(GIVEN INFORMATION Opens)

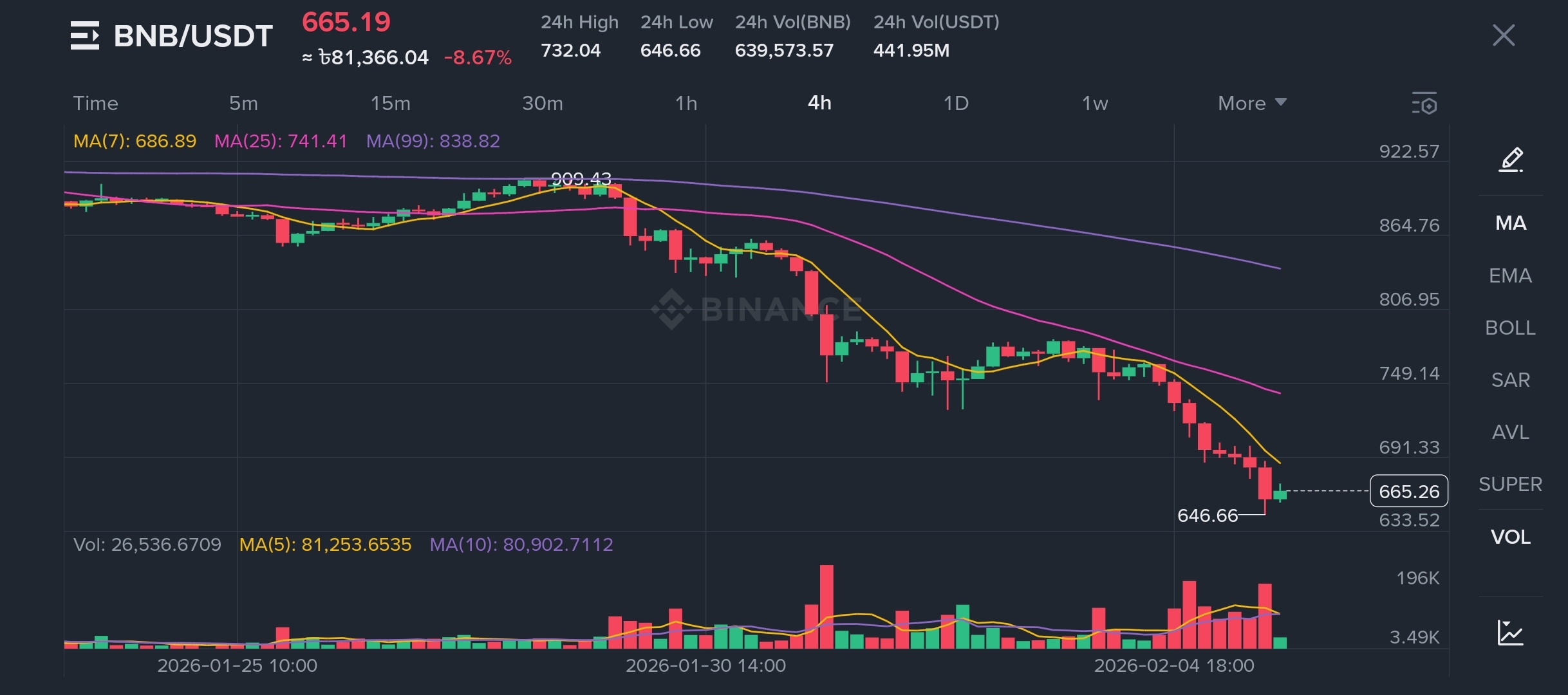Activate the SUPER trend indicator

tap(1510, 484)
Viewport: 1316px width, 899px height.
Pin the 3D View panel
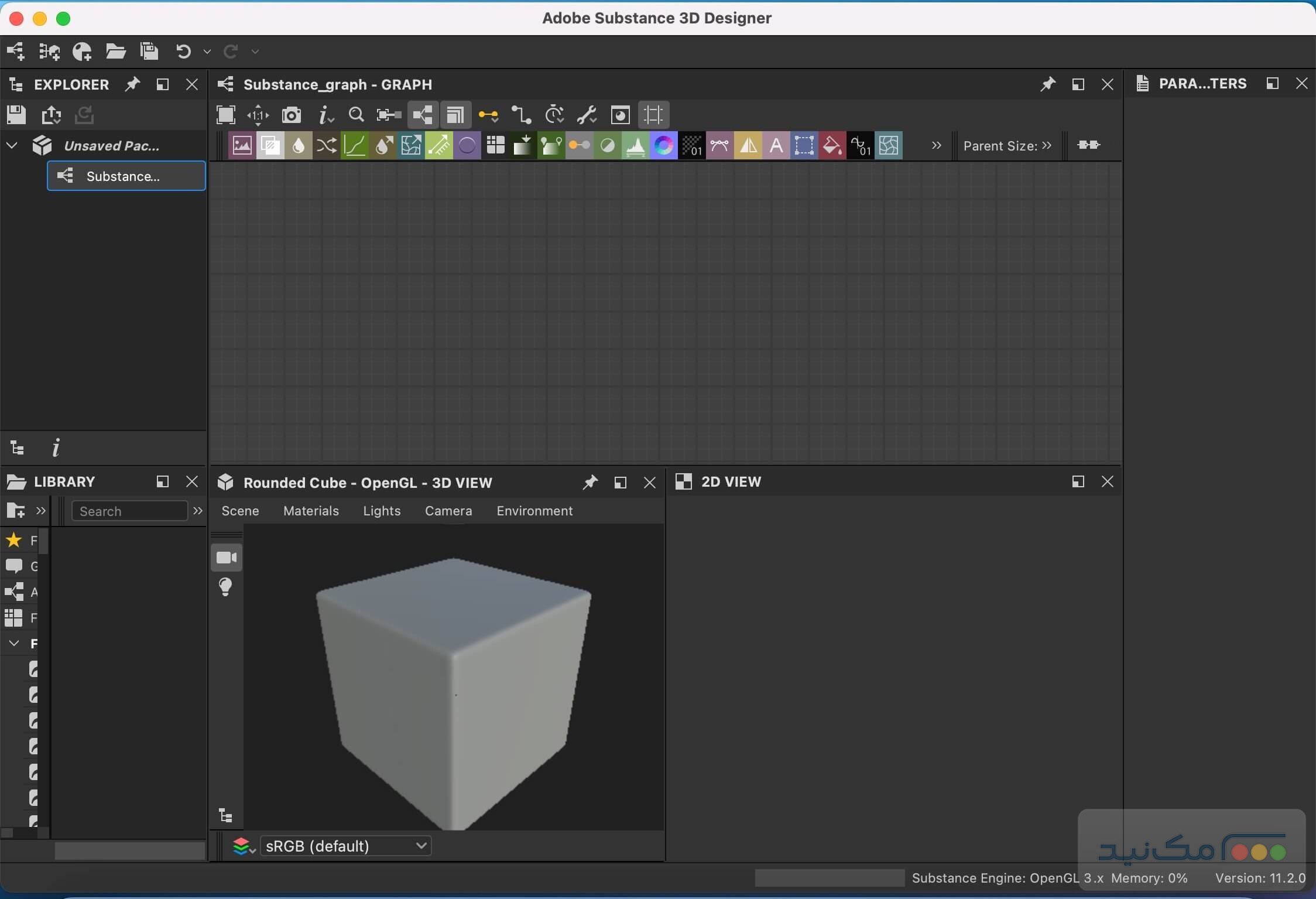590,483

(GIVEN INFORMATION Closes)

### WHAT YOU WILL DO
Leave out the pictures, and retype exactly the lines from the one containing "Viewport: 1316px width, 899px height." through the last line of the data above, no more and no less.

### RESPONSE AREA
Viewport: 1316px width, 899px height.
Pin the 3D View panel
590,483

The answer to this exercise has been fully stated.